Note there is no restriction on sale. I remember when this was passed, and the original bill, sponsored by the G&F;Commission, was much more restrictive on the right of sale in order to deal with the poaching problem I mentioned in my previous post, but it was considered a violation of hunters' personal property rights. There was the usual whining from various legislators about restricting the hunter's rights to do with his legally taken wildlife whatever he wanted, and there was no recognition of the real problem of poaching, which was really bothering both G&F;and hunters. As I said before, it is impossible to prove that a skull presented for plugging that was picked up is the product of poaching in the absence of positive evidence to the contrary. Poachers certainly know that, and that's the reason for adopting this tactic.

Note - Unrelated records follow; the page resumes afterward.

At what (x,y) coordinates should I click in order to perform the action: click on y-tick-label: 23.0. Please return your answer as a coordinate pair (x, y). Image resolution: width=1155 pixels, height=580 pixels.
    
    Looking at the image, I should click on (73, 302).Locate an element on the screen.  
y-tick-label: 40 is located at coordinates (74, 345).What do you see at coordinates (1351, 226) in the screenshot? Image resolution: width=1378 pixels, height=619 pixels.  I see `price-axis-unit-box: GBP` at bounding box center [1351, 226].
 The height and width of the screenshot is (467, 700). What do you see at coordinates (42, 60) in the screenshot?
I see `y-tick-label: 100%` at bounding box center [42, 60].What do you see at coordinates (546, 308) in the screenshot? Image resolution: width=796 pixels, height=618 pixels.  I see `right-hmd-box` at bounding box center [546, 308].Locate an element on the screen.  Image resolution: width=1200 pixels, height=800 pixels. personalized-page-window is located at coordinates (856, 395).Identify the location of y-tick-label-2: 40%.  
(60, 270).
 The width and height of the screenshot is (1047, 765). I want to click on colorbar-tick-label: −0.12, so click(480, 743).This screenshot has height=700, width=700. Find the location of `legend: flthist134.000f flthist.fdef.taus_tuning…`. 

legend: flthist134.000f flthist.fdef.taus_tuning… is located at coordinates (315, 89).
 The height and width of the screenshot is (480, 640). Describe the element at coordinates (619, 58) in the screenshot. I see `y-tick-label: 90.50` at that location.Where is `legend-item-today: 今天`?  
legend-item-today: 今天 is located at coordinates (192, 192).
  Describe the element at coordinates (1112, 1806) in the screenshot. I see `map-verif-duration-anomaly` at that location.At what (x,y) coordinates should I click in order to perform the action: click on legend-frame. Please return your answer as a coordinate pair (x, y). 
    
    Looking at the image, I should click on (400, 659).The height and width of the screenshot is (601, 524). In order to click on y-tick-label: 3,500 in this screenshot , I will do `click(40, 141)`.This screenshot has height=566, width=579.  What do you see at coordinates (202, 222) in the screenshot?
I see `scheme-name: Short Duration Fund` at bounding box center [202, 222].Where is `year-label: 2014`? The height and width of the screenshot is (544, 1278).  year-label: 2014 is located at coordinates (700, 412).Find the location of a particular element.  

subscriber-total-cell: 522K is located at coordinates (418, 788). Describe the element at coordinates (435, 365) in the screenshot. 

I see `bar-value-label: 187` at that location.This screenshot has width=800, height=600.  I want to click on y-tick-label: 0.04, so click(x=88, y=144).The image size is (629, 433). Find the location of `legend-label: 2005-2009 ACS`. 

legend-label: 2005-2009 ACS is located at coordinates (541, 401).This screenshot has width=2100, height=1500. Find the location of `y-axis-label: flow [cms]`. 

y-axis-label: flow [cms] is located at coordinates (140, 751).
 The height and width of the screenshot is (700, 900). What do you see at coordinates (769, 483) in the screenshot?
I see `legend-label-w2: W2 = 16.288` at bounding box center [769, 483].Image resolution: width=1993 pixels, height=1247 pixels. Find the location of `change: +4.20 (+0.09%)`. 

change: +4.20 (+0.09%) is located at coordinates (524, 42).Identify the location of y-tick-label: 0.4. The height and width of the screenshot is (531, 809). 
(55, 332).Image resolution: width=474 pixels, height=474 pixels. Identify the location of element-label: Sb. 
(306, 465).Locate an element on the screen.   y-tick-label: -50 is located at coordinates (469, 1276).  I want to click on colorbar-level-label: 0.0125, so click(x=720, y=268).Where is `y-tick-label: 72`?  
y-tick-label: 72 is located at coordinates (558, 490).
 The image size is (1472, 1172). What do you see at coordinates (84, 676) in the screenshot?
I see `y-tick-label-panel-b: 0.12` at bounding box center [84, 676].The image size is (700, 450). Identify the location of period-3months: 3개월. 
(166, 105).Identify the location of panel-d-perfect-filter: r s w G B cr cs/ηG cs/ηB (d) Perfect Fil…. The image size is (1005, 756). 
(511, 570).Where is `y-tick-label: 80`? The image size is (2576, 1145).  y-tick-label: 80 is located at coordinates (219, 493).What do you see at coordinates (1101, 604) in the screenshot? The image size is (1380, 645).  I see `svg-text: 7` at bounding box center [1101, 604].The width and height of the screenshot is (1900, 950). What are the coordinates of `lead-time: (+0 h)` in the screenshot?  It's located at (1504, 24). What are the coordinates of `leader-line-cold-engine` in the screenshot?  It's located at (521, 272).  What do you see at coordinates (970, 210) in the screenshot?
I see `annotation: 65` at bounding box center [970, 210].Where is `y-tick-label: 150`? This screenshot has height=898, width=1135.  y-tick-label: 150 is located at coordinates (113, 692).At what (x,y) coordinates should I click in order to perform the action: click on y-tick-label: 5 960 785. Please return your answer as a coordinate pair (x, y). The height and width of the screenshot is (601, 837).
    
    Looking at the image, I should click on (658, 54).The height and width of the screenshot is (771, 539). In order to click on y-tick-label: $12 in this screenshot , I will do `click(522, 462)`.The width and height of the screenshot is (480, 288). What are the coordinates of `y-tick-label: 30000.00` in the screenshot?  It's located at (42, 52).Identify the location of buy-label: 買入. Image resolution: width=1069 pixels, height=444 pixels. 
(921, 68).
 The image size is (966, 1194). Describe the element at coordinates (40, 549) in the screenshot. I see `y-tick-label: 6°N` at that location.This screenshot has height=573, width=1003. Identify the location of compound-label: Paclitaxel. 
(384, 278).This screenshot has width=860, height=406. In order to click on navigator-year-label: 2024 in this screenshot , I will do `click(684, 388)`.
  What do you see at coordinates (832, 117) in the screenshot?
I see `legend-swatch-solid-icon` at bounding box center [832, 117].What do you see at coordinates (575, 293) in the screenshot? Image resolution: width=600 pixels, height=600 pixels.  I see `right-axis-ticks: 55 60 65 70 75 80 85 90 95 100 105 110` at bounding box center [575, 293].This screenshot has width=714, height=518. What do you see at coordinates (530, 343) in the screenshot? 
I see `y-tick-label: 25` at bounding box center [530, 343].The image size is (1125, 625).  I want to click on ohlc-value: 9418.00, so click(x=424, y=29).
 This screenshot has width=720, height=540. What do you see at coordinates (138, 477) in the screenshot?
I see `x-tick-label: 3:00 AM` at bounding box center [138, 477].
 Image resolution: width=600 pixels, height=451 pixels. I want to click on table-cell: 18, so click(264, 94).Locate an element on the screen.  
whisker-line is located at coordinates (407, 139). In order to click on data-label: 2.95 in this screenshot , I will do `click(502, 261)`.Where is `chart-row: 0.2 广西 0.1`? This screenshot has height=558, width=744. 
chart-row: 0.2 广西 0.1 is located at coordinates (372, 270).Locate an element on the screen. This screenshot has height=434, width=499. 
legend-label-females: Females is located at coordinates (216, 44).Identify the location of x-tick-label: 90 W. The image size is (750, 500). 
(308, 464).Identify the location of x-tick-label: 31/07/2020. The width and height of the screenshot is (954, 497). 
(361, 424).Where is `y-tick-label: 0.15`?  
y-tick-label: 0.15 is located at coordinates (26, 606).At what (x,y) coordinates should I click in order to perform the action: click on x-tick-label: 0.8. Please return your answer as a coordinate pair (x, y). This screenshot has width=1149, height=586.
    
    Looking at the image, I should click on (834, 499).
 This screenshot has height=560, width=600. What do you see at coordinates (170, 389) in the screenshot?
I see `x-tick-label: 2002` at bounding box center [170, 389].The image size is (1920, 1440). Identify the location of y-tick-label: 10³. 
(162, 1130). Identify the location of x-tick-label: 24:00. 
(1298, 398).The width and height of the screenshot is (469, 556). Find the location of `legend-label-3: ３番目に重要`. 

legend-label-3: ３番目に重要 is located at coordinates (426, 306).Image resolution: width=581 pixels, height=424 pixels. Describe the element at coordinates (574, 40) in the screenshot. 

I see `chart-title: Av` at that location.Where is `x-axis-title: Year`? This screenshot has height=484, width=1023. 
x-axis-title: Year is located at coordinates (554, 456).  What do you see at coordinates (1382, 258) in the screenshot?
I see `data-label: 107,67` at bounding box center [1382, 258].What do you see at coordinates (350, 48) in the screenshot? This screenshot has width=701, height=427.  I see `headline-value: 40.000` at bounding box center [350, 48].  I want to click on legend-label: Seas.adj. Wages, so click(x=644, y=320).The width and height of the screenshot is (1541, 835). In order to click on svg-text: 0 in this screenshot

I myself have found nice heads in the backcountry; I move and hide them, just in case.
Just another example of how little the Wyoming legislature really cares about the State's wildlife.
As I recall, we tried the same year to restrict the right of hunters to sell black bear gall bladders or paws, which bring quite a price on the Asian market, and we heard the same property rights nonsense from legislators, and the bill went nowhere.
Just another reason I am sick and tired of this property rights nonsense. Wildlife is our common propery, and our common heritage, and any commercialization of that resource degrades and damages the commons that belongs to all of us.
May I suggest a story on the "North American Model of Wildlife Management" that Val Geist and Jim Posewitz have been so eloquent about?
Best,
Robert
As for Wyoming, they seem to be pretty aggressive dealing with wildlife law breakers, they manage to keep hunters on their side and get a lot of reports from them too.
Private property rights are extremely important and if we start taking away rights of Americans for whatever someone deems a good reason we are in big trouble as a country.
The most important event in the history of wildlife conservation in North America was shutting down markets in wildlife parts. The existence or re-emergeance of any market represents a tremendous threat to wildlife. Poaching for the market is certainly a threat to big game animals, especially bighorn sheep.
By law wildlife are considered the common property of the people of a state. Historically, living wildlife have been considered the "property of no one, and possession if the beginning of ownership," as Mr. Justice Oliver Wendall Holmes once wrote in 1920. Private property rights in wildlife are restricted and properly so restricted. There are no absolute property rights to wildlife.
The privatization of wildlife represents theft of a common heritage.
I just wanted to let you know that your articles are great. I googled Dick Dasen after reading about him in the economist, and found your article on him to be Pulitzer type writing. I like in NY, and I've never even been to Montana (although I have family around there) but I feel like I know the area so much better after reading that Article. I also know what my cousins out around the area (Oregon, South Dakota) have to go through every day with the Struggle of Meth. I'm going to go to Journalism school and I'm hoping I can turn out articles like the Dasen one in the future. Great work!